(Exercise details): Reproduce every one of the entries below word for word, leaving out the pictures.

##### Material provided #####

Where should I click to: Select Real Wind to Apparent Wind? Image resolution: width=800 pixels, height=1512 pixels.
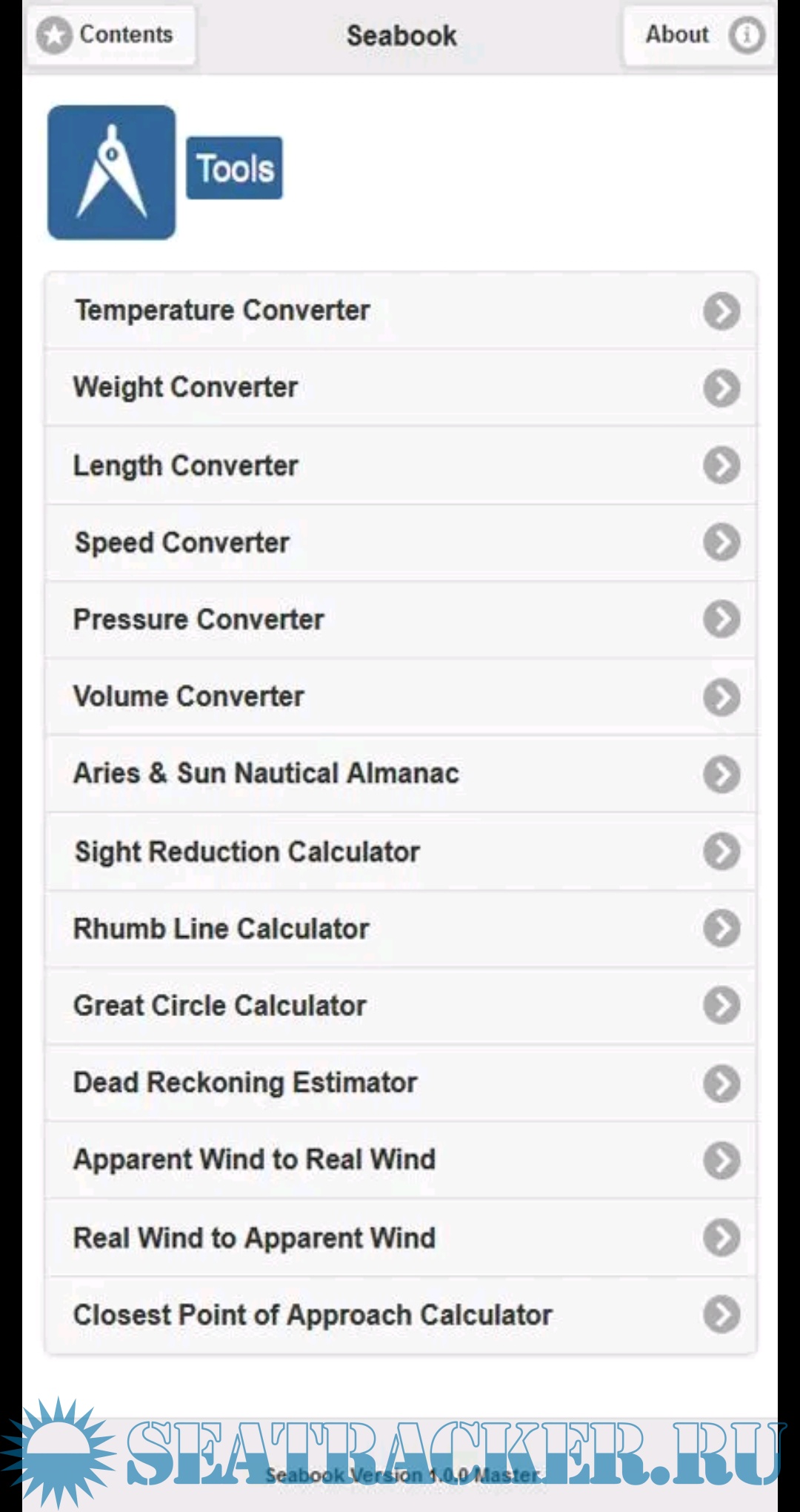tap(254, 1239)
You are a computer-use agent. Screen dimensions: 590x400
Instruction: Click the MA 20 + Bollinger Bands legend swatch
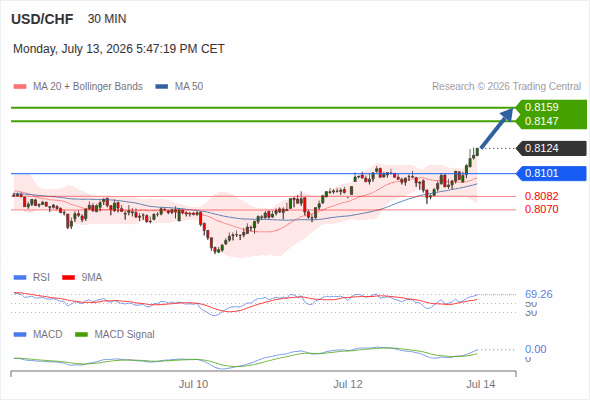click(20, 87)
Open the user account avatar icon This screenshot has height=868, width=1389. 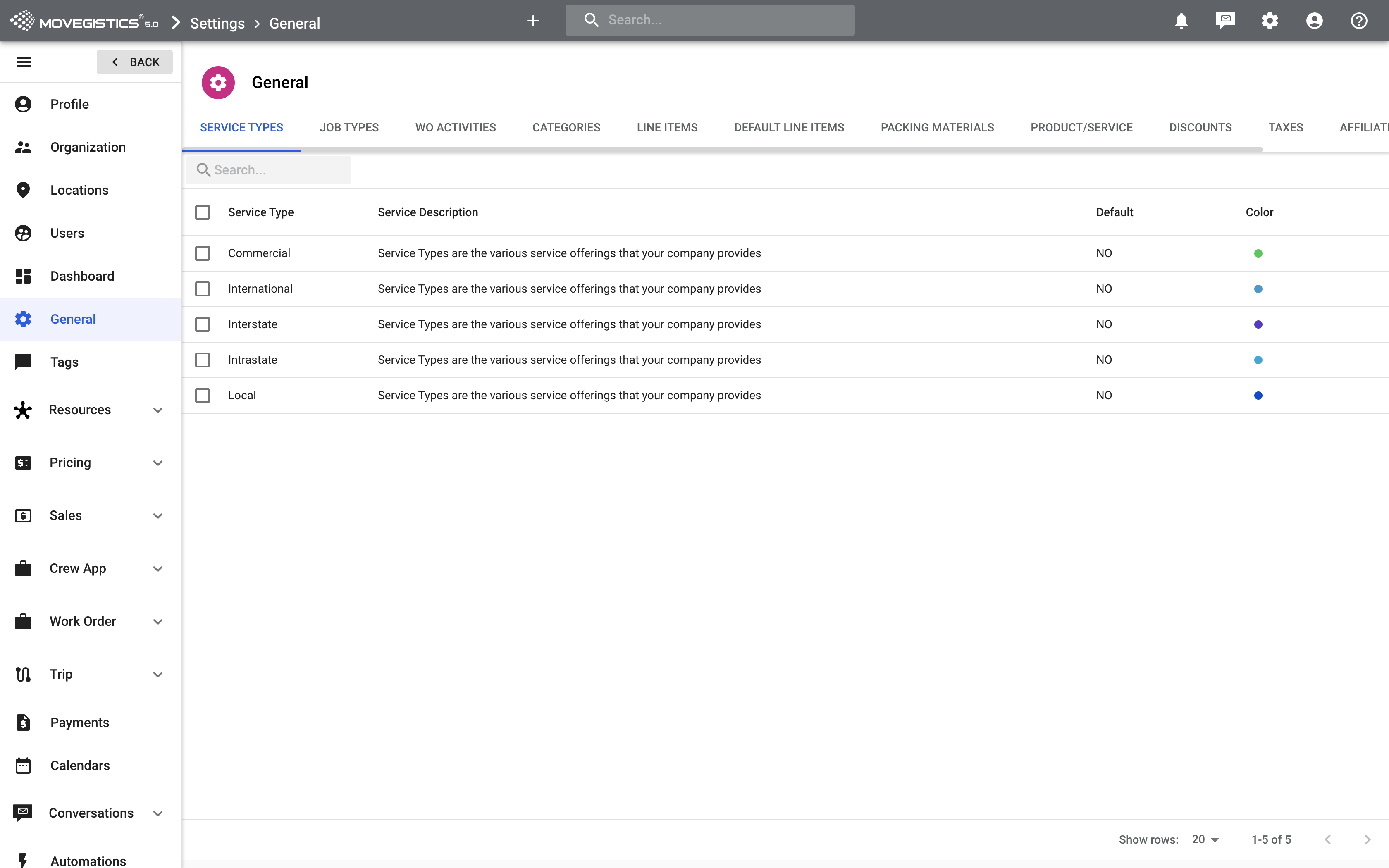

#####

(Solved exercise):
Where should I click to: Select Real Wind to Apparent Wind? Image resolution: width=800 pixels, height=1512 pixels.
tap(254, 1239)
You are a computer-use agent. Screen dimensions: 590x400
Instruction: Click the MA 20 + Bollinger Bands legend swatch
click(20, 87)
Open the user account avatar icon This screenshot has height=868, width=1389. 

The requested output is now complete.